● WORK ORDER
Locate the line bearing "Image resolution: width=588" in the material below, then reproduce it and each following line up to and including the line bearing "You are a GUI".

● DATA FOR THE TASK

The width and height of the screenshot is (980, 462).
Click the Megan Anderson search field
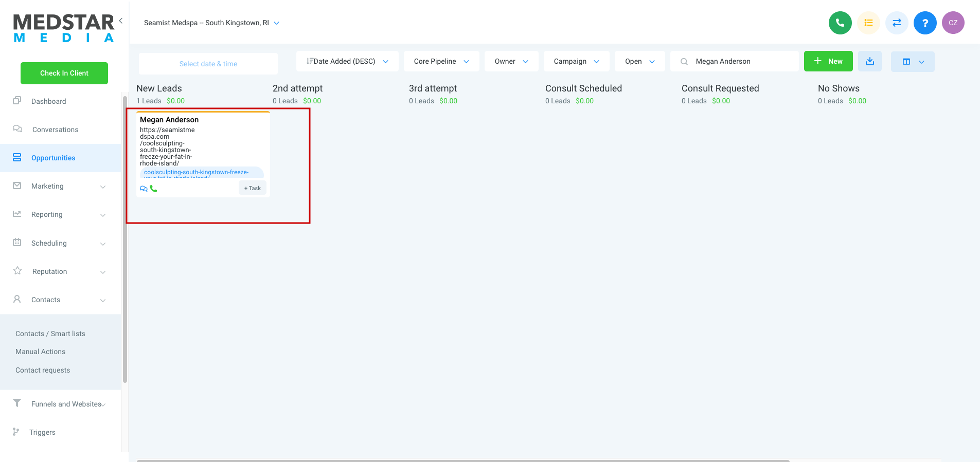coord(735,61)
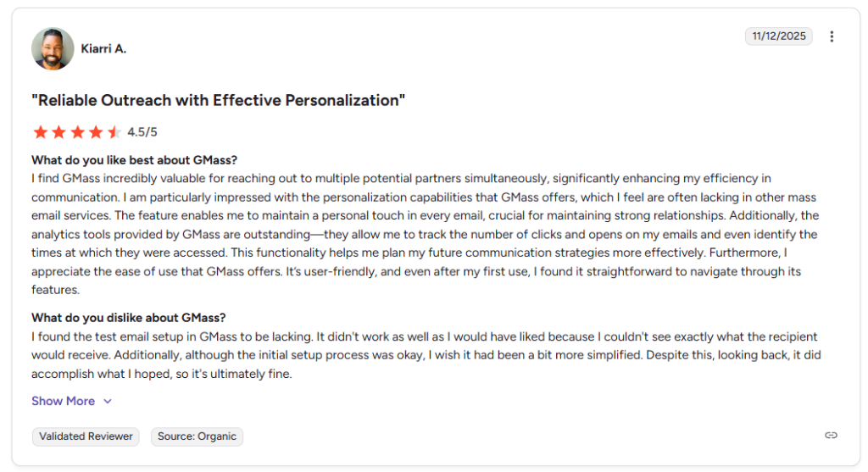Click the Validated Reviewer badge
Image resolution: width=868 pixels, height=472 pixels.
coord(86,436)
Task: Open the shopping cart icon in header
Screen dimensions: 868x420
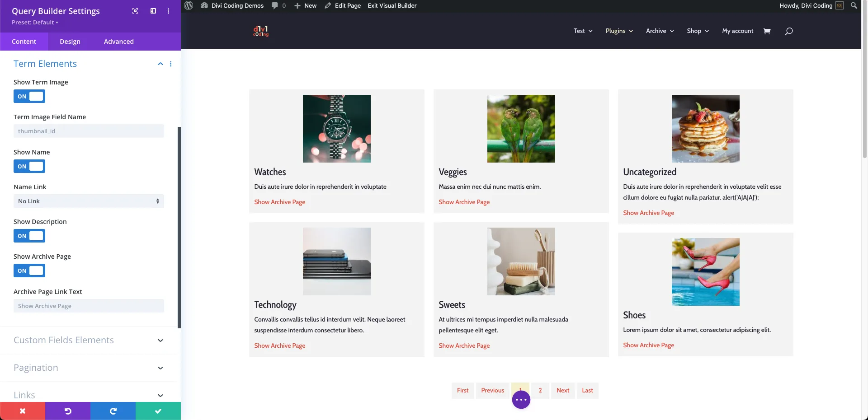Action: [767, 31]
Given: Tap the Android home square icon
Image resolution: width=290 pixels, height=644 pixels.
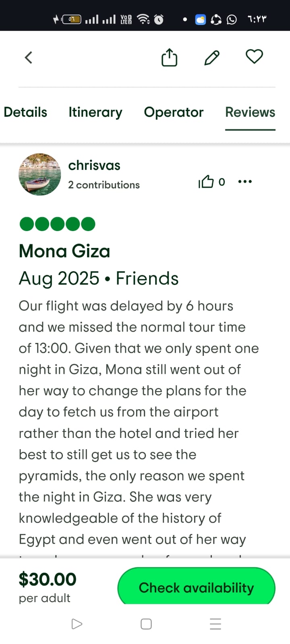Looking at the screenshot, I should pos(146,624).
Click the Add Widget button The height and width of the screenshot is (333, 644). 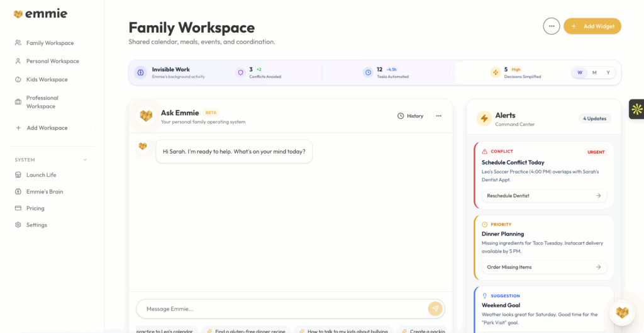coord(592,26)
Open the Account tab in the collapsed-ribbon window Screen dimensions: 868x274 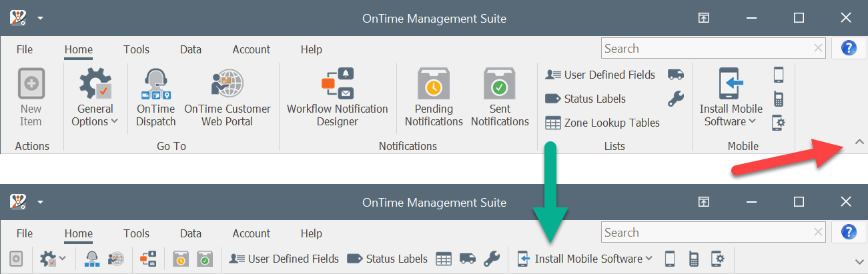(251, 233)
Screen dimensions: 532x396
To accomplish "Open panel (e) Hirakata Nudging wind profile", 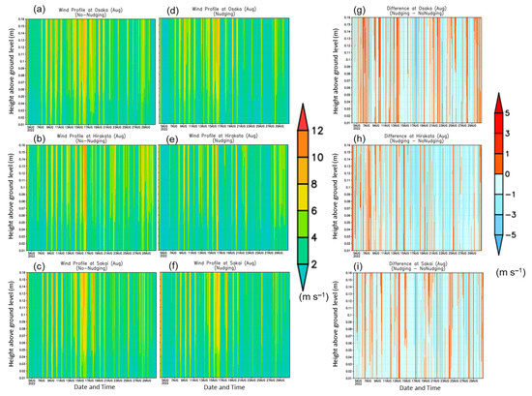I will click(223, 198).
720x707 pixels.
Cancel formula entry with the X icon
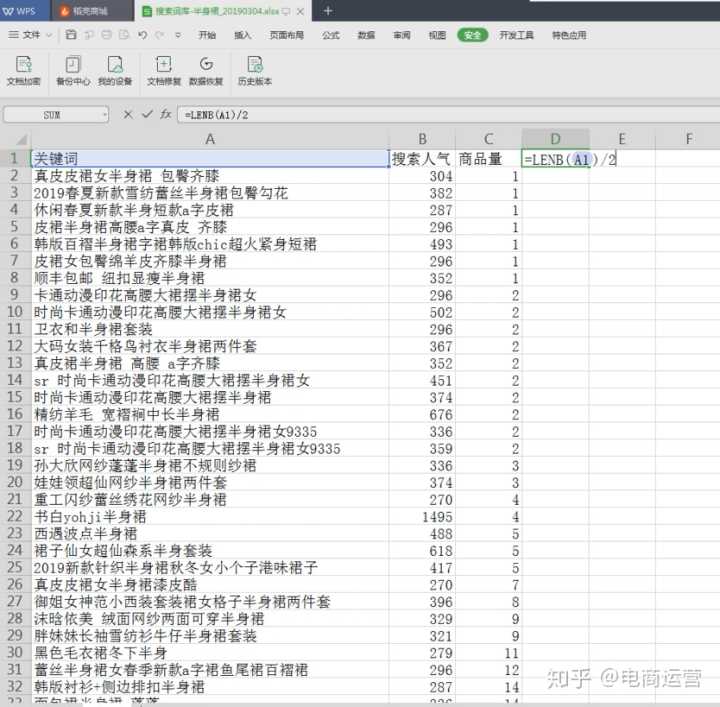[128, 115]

--

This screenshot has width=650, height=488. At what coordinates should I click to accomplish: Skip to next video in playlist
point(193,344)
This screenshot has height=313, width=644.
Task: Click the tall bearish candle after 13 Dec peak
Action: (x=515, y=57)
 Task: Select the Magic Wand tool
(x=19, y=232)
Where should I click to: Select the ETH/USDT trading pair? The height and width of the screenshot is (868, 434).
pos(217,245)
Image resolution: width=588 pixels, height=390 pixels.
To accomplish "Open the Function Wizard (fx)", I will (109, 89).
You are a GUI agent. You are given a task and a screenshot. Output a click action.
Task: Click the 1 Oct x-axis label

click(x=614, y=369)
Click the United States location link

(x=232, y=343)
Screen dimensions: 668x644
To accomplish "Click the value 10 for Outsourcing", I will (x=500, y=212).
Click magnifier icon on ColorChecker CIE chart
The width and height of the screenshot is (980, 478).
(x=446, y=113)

==

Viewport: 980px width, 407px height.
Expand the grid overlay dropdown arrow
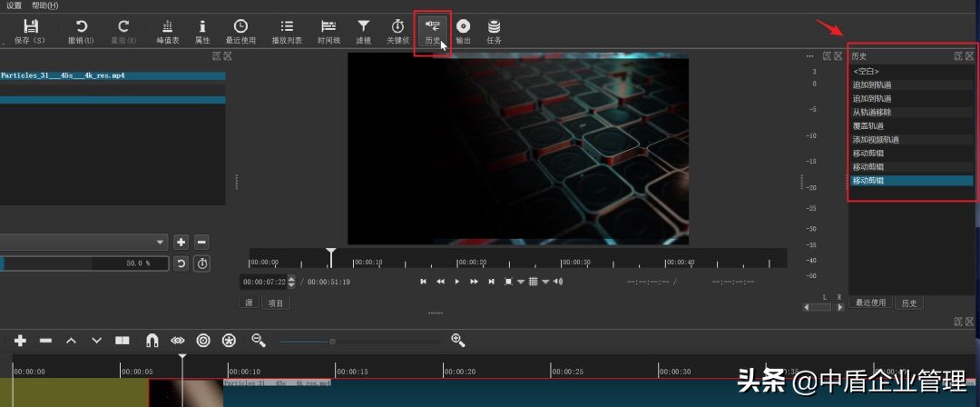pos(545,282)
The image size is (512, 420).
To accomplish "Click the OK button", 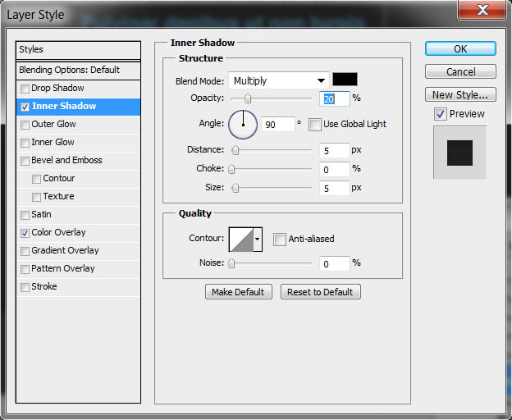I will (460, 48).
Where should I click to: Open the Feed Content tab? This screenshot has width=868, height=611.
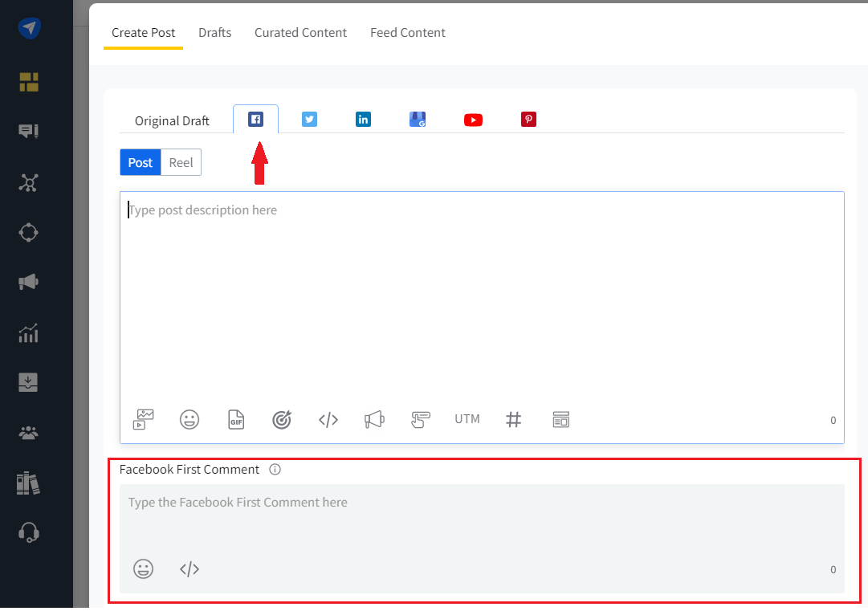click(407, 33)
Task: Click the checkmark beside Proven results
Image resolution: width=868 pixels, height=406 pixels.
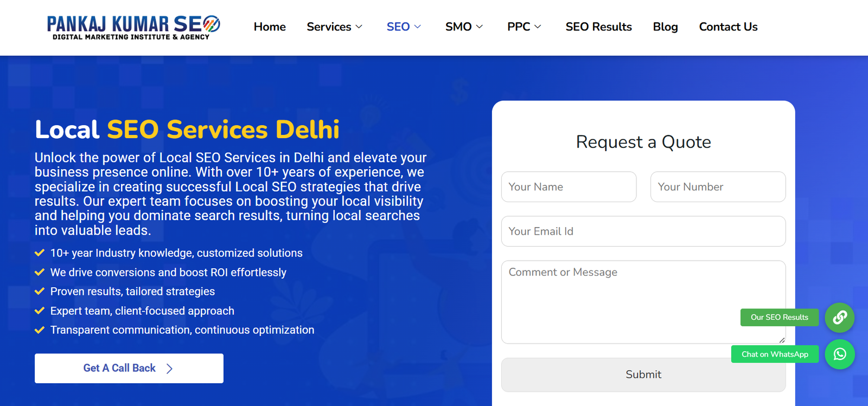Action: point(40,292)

● RESPONSE TO THIS TASK
Image resolution: width=588 pixels, height=390 pixels.
To accomplish "Open the Function Wizard (fx)", I will (109, 89).
You are a GUI agent. You are given a task and a screenshot. Output a click action.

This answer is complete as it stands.